Kanuni Sultan Süleyman Yöntemi

Yaşanılan ortamda ince eleyip, sık dokumak, elbette olumsuzlukları azaltmak için başvurulan bir yöntemdir. Böyle olmakla birlikte, içinde bulunulan koşulların zorlamasıyla kimi olayların olumsuzluğunun, kişinin yaşamında umulmayan sevince yol açmaya olanak sunduğu da görülmüştür. Bu konuda, Kanuni Sultan Süleyman’ın yaşamından aktarılan ilginç bir anekdot vardır:

   “Sultanın kız kardeşine dünürlük yapmak isteyen krallar, veliahtlar, paşalar oldukça fazla olunca, Sultan Süleyman karar vermede ikircikli davranır. Gönlü başarılı olarak Suriye seferinden dönen Rüstem Paşa’dan yanadır. Fakat o dönem, o bölgede veba salgındır. Buyruk verir. Paşa’nın çamaşırlarını kontrol ettirir. İç çamaşırlarında birkaç tane “bit” görülür. Bit Rüstem Paşa’nın yolunun açılmasını sağlar. Veba salgınında bit hastalarda olmazmış.

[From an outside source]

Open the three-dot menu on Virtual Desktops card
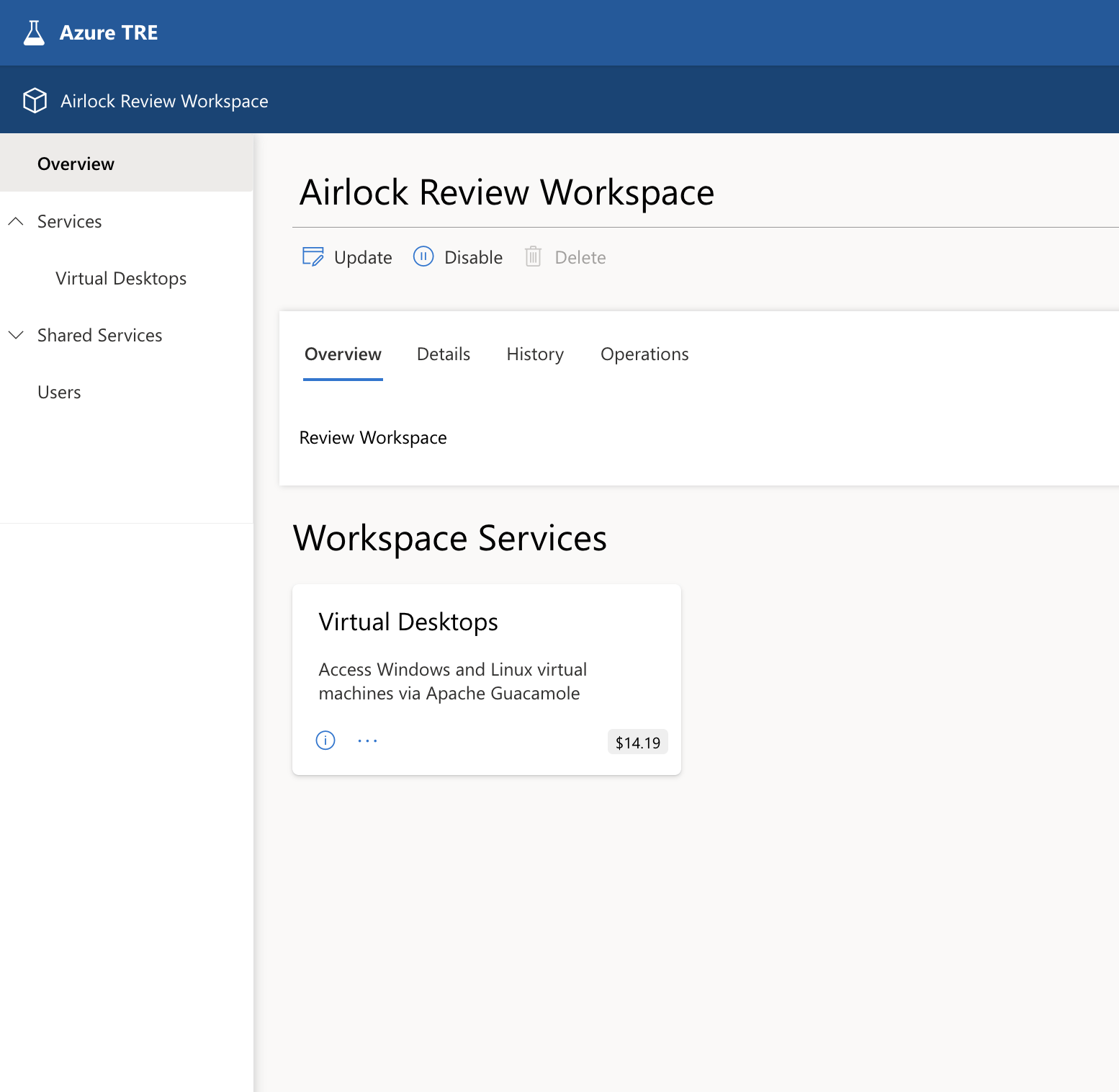 [x=367, y=740]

İçinden Yol Geçen Tarlamız

   Züğürtler yaylası ile Hamza Zindanı arasında (Toktaylar petrol bölgesi) bir tarlamız vardı. Altmışlı yılların sonunda Mersin yolu açıldığında (Halk arasında NATO yolu da denirdi) ucundan azıcık bizim tarladan da aldı. Ne yapalım, memlekete yol da lazım! Derken yeni açılan yoldan Züğürtler yaylasının (Siyaser’in) ucundan yola ulaşmak için bu kez de belediye bizim tarlayı ikiye ayırdı, içinden yol geçen iki tarla yaptı. Yol dik oldu dediler, değirmen başının oraya bir köprü yapıp, kavisle yola bağlamak için tarlayı bir daha böldüler. Bitmedi! 2015 yılında da Karayolları %35’ini kamulaştırdı. Arsamızın bir bölümü de iğdeli değirmenin yanında kaldı.

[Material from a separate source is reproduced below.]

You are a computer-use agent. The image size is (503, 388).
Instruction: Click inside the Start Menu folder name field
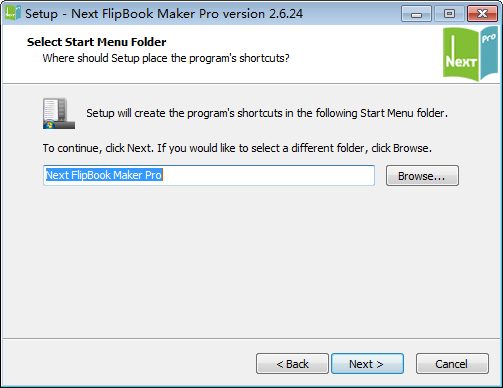209,175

Toktaylar petrolün karşısında bulunan arsa için, kamulaştırma bedeli olarak metrekaresine 158 TL verilsin diye yargıya başvurdum. Lehime çıkan mahkeme kararına karşın, 2015’den bu yana Karayolları parayı yatırmadı, yeniden yargıya başvurdu. 2015’den bu yana bekliyorum.

Bölgeye Gelmişken Suya da Bakalım

Bölgeye gelmişken; Karaman’a can veren Fisandon deresinin geçmiş yıllardaki gelişine ve yol alışına da bakalım. Fisandon köyü yönünden gelen dere, iki yakasında yer alan söğütlerin gölgesiyle taşıdığı suyu güneşten korur, bir yandan da söğüt dallarını yıkamaya çalışır gibi 3-4 km iki yandan Deve Sulağı’na dek sakin ve sessizce akardı.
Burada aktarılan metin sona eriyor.